+++ Supplied data +++

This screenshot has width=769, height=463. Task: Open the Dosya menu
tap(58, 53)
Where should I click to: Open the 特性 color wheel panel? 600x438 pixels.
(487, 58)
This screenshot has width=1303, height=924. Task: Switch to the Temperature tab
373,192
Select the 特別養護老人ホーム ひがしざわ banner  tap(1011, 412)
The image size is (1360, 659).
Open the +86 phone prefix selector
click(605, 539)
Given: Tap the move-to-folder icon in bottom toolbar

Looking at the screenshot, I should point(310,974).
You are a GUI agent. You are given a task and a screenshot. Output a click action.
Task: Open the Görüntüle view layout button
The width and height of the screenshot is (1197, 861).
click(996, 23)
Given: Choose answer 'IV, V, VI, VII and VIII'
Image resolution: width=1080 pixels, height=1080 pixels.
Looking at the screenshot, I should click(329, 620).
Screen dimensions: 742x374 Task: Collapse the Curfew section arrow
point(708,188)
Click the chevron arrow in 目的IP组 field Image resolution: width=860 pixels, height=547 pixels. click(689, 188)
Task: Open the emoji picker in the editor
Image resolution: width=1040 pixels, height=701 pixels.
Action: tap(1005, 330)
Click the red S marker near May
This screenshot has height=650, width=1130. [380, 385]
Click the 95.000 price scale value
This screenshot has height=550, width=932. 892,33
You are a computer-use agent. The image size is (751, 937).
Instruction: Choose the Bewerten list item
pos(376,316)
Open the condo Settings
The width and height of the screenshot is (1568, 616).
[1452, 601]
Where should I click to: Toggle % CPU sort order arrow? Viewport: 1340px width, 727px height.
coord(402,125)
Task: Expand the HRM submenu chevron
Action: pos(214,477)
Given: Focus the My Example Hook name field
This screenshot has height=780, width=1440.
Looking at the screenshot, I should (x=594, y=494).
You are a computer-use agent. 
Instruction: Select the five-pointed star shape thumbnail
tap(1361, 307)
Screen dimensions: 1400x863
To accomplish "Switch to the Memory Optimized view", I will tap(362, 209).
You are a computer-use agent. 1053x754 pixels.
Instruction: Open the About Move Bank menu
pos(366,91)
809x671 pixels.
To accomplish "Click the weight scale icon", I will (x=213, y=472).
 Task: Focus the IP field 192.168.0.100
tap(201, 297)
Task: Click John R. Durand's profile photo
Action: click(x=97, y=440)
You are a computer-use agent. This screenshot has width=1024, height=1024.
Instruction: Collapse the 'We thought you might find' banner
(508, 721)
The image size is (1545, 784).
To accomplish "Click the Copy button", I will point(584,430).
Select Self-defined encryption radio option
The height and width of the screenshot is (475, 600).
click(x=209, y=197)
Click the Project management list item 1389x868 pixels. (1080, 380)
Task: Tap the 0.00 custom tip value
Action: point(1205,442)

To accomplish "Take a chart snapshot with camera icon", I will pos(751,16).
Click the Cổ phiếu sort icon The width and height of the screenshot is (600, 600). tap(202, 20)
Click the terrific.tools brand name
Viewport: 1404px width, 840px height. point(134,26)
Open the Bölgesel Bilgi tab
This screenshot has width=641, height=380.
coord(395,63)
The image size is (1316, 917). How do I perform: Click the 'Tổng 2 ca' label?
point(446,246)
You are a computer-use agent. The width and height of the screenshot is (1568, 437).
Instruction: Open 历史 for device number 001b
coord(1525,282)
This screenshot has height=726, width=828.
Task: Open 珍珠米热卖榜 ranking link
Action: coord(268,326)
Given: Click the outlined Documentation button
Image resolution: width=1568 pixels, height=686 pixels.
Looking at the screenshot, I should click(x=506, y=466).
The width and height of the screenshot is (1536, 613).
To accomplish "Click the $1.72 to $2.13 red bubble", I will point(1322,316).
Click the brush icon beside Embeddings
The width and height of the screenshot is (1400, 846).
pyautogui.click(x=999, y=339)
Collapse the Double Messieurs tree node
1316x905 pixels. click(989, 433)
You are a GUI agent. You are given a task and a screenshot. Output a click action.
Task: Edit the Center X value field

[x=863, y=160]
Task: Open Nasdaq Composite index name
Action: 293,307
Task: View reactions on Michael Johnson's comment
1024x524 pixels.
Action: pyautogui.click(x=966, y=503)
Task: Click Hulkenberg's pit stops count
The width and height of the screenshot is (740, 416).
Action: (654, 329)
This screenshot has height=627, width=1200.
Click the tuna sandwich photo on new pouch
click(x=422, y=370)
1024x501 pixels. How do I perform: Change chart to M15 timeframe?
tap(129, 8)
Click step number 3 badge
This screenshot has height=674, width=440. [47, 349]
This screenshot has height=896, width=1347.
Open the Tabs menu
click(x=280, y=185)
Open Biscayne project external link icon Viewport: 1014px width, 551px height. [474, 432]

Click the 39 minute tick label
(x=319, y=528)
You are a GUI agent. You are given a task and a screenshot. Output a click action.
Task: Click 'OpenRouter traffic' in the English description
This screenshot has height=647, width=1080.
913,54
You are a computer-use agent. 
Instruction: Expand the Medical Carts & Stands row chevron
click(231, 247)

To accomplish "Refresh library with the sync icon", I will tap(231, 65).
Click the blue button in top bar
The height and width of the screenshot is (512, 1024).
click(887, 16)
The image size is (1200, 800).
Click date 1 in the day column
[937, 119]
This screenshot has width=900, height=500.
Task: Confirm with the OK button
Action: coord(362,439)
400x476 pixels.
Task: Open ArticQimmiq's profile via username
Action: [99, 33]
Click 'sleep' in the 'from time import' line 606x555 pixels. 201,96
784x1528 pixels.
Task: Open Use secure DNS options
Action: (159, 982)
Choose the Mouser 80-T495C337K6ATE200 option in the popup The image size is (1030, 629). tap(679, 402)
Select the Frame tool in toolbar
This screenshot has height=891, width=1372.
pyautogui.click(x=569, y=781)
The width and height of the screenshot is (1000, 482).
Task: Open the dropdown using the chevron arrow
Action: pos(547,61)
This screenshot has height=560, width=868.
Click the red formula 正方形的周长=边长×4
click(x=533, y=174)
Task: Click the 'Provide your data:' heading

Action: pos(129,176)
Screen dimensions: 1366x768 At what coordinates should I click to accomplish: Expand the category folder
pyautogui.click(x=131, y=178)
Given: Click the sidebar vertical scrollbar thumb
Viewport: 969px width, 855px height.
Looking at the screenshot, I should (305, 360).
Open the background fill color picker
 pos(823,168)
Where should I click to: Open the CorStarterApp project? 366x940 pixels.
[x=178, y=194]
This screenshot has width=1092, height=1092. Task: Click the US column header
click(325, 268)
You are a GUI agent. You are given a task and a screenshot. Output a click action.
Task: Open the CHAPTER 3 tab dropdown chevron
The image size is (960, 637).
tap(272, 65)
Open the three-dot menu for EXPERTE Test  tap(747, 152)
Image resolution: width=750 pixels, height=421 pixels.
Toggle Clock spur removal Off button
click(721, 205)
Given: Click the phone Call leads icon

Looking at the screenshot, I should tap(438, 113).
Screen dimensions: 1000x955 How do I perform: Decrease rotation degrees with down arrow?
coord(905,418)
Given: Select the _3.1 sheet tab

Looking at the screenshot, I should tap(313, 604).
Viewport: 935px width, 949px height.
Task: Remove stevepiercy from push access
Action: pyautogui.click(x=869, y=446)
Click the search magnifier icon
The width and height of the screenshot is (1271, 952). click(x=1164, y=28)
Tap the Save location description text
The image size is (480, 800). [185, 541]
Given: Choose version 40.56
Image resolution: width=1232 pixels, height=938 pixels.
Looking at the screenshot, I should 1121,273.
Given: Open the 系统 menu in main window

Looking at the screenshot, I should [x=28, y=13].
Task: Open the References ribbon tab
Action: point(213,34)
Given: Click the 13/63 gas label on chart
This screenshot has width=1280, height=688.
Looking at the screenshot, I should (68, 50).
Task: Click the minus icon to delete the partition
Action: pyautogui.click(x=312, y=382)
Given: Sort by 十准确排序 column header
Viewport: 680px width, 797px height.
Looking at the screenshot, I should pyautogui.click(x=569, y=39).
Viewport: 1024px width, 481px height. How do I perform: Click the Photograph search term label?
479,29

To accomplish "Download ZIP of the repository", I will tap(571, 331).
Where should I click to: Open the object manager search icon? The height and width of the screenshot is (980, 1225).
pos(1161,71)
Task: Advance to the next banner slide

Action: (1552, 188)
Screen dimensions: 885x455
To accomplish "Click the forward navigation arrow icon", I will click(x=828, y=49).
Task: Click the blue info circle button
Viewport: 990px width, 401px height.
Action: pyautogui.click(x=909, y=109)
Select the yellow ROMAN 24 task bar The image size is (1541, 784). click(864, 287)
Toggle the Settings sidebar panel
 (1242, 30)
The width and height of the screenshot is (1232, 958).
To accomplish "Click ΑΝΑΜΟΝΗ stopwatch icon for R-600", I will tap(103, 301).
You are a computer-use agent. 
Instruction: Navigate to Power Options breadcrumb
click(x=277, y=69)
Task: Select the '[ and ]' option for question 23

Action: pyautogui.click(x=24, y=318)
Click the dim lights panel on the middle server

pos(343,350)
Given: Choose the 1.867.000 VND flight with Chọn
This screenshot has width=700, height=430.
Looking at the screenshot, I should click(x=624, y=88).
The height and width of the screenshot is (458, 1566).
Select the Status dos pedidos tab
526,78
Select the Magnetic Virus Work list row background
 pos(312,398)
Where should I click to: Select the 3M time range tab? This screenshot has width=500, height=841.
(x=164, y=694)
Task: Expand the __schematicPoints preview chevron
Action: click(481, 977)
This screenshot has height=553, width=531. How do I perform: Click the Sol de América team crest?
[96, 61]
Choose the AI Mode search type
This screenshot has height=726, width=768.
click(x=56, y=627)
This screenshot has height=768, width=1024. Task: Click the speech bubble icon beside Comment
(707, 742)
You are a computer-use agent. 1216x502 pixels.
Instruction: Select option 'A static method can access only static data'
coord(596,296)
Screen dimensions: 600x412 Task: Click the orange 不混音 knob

+++

§ **Exercise goal**: Where does "blue" appear in the records above? Copy each line that holds it.

§ **Result for this exercise**:
Click the blue button in top bar
Task: Click the blue info circle button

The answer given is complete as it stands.